La femme de Shaun, prise d’une crise de nerfs, avait été transportée à l’hôpital où son mari avait été recueilli, n’ayant plus besoin d’aucune aide, hormis du prêtre appelé en hâte. Le lieutenant de police Harrigan l’accompagnait. À leur arrivée, le prêtre murmura à voix basse :
« Avez-vous une idée de ce qui s’est passé ? Qui a pu faire le coup ? »

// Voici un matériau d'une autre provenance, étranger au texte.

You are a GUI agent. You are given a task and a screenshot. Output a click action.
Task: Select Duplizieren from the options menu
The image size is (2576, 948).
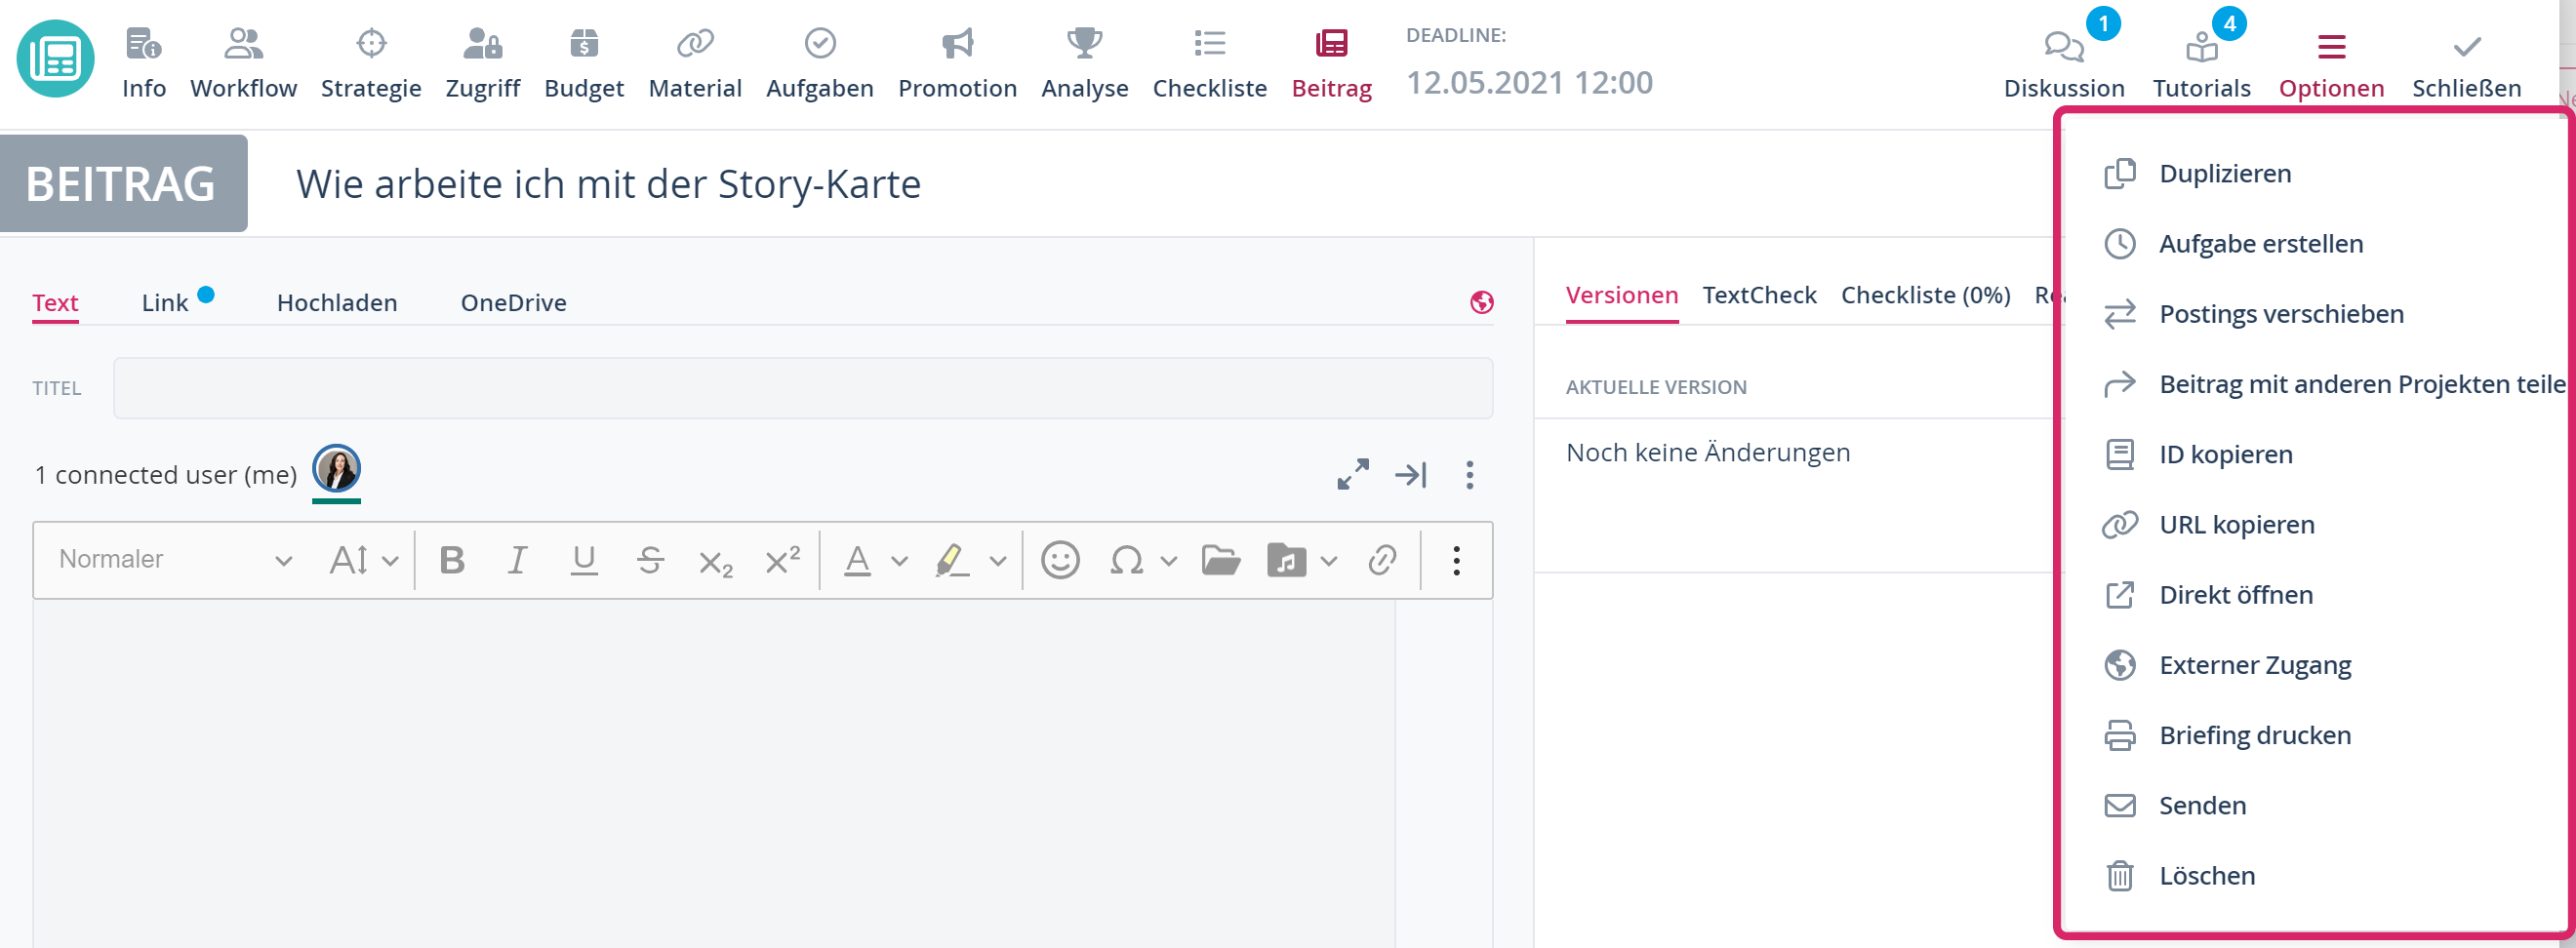(x=2224, y=174)
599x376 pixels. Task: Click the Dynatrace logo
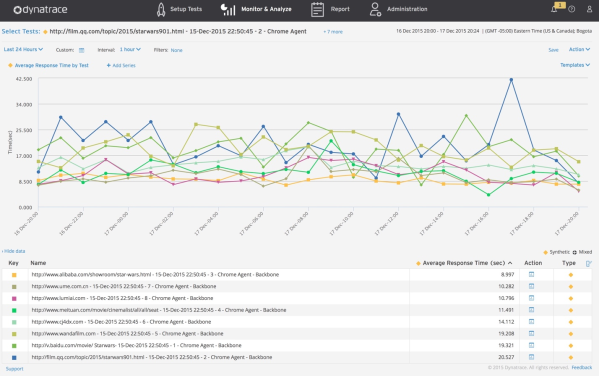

L’interne de service l’interrompit :
« Inutile de parler à voix basse ; il ne peut nous entendre, et quand, il le pourra, ce ne sera pas pour longtemps. »
Le prêtre continua :
« Je ne comprends pas ces crimes ; tous les jours on en apprend un de ce genre dans les journaux. C’est affreux ! C’est bien une fusillade de « gangsters » ? »
Harrigan fit : « Oui. »
« O’Donnell, continua l’autre, je connais ce nom. »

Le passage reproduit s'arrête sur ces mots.